Mail: info@zarutec.de
Mob: 0172/4000372

Vielleicht hätte ich auch angeben sollen warum ich hier anfrage....:

Ich bin Errichter für Sicherheitssysteme und KNX Installationen. Gelegentlich errichte und programmiere ich auch Anlagen mit einem WAGO SPS-Controller. Die dafür benötigten Programmierkenntnisse sind ausreichend. Nun benötige ich aber für eine RS232 Kopplung eine etwas aufwendigere Schnittstelle. Und mein guter alter Meister lehrte mir ...: Schuster bleib bei denen Leisten! Darum suche ich nun einen bezahlbaren Programmierer der das verwirklichen kann.

Ein kleiner Fehler ist mir aufgefallen....

Ich wünsche die durchführung nicht in FUP oder KOP sondern in FUP oder CFC ( vorzugsweise in CFC... )

Gruß Ralf

Bitte um Reaktion.


----------



## bimbo (30 Januar 2010)

Ein bisschen Zeit (es ist Wochenende) solltest noch investieren, schließlich schaut nicht jeder aller vier Stunden ins Forum!


----------



## Controllfreak (31 Januar 2010)

Welche Steuerung setzt du ein? 750-841? Und welches gerät möchtest du ankoppeln? Evtl. muss das rad nicht neu erfunden werden


----------



## xinix (31 Januar 2010)

Hallo Controllfreak,

für dieses Projekt werde ich bedingt durch die KNX Anbindung den 750-849 einsetzten, wobei es auch vorkommen wird dass ich für diese Ankopplung auch mal den 750-841 einsetzen werde. Als Serielle Schnittstelle verwende ich die 750-650/003-000.

Über das anzukoppelde Gerät möchte ich mich hier im Detail noch nicht äußern. Es handelt sich aber um eine Einbruchmeldezentrale. Für die Nutzerdaten und Telegramme wurde das Übertragungsprotokoll für Gefahrenmeldungen , VDS2465 zugrunde gelegt mit Herstellersprzifisch erweitert.  

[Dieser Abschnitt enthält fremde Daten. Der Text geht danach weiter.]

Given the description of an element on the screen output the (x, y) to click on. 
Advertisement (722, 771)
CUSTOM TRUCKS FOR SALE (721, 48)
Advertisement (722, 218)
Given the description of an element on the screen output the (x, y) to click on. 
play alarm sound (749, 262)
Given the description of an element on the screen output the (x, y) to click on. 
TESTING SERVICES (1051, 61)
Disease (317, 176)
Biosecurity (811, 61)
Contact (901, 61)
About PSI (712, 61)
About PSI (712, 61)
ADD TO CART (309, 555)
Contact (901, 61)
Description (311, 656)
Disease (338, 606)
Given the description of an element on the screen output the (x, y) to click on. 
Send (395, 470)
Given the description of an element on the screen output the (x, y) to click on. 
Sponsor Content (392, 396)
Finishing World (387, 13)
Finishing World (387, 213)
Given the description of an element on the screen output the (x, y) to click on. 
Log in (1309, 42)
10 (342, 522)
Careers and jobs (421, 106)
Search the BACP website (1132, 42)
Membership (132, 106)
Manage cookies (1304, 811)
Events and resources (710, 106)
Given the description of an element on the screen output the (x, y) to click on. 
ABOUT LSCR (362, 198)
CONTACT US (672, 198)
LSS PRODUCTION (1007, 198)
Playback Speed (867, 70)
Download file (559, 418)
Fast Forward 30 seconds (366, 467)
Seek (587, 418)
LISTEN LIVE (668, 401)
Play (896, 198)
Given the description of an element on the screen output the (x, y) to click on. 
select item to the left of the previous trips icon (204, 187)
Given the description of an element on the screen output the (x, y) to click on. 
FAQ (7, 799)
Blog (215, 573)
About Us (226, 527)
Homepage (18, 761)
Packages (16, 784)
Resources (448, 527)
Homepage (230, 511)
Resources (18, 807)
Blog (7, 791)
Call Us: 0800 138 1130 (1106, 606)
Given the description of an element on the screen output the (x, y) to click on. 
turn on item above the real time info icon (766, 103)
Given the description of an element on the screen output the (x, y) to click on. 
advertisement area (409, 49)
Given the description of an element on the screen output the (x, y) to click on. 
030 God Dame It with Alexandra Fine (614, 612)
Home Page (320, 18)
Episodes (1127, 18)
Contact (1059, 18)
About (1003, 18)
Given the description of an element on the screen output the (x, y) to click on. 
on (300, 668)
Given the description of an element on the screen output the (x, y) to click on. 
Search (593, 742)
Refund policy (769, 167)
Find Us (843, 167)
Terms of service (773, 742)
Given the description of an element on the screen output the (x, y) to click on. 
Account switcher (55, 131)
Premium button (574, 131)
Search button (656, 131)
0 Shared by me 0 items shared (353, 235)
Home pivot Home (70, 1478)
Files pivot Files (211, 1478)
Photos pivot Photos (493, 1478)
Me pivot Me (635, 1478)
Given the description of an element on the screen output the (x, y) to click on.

Zur Physikalischen Schnittstelle:

Verbindungsart: Punkt zu Punkt mit 9600 Boud, start - Stop - Übertragung (asynchron), 1 Startbit, 8 Datenbits, no Parrity, 1 Stopbit

Telegrammformat: 

Es gibt nur Telegramme mit variabler Länge. Es werden keine Telegramme mit fester länge verwendet.

Start 0x68
"L-Feld" (Längenfeld
"L-Feld" (widerhotes Längenfeld)
Start 0x68
"C-Feld" (Steuerfeld)
"A-Feld" (Adressfeld fest mit 0x02)
"Nutzerdaten"
"Prüfsumme" (arithmetische Summe über alle Anwendungen C-Feld, A-Feld und Nutzerdaten.
Ende 0x16

tpoll = 3 sec

Es handelt sich um eine Bidirketionale Kommonikation... Zum einen sendet mir das Gerät alle drei Sekunden seinen Status. Wenn ich etwas an das Gerät senden möchte kann ich das nur in einem bestimmten Zeitfenster tun. 

Gruß Ralf


----------



## Controllfreak (31 Januar 2010)

Hallo,

ich könnte mir vorstellen, das jemand das Protokoll schon für TwinCat / CoDeSys implementiert hat. Ansonsten ist die Projektierung im Trockenen ohne Station schwierig. 
Vom Frame her ist es IMHO FT 1.2.
Gibt es evtl. Gateways auf EIB oder Modbus?
Leider kann ich Dir dabei nicht helfen, da ich privat und im job genug um die ohren habe.


----------



## xinix (4 Februar 2010)

So, die Sache hat sich erledigt....

Vielen Dank für Eure Anmerkungen...

Gruß


----------



## RobiHerb (4 Februar 2010)

*Protokoll*



xinix schrieb:


> Hallo Controllfreak,
> 
> für dieses Projekt werde ich bedingt durch die KNX Anbindung den 750-849 einsetzten, wobei es auch vorkommen wird dass ich für diese Ankopplung auch mal den 750-841 einsetzen werde. Als Serielle Schnittstelle verwende ich die 750-650/003-000.
> 
> ...



Schade, dass es schon gelöst ist, das hätte ich aus der Schublade gezogen. So wie beschrieben ist es das Profibus Protokoll.

Hier aus meiner Bibliothek die Telegramm Header und CHK-Ende Implementierung in C#:

        private void PrepareTelegrammRahmen(int iTeleLen)
        {
            m_SendeBuffer.ResetBuffer(true);
            m_SendeBuffer.iWritPosition = iTeleLen;
            m_SendeBuffer.dataBuffer[0] = STX;
            m_SendeBuffer.dataBuffer[2] = m_SendeBuffer.dataBuffer[1] = (byte)(iTeleLen - 6);
            m_SendeBuffer.dataBuffer[3] = STX;
        }

        private void FinishTelegrammRahmen()
        {
            int iIndex = 4;
            int iStop = m_SendeBuffer.iWritPosition - 2;
            byte chk = 0;
            while (iIndex < iStop)
                chk += m_SendeBuffer.dataBuffer[iIndex++];

            m_SendeBuffer.dataBuffer[iIndex++] = chk;
            m_SendeBuffer.dataBuffer[iIndex] = ETX;
        }


----------



## Oberchefe (5 Februar 2010)

Je nach Anzahl der Nutzerdaten kann die Kommunikation über den K-Bus schon etwas knapp werden, da gehen immer nur 3 Byte drüber.
Warum ST von vorneherein ausgeschlossen wird ist mir ein Rätsel, eignet sich doch viel besser für sowas als FUP.


----------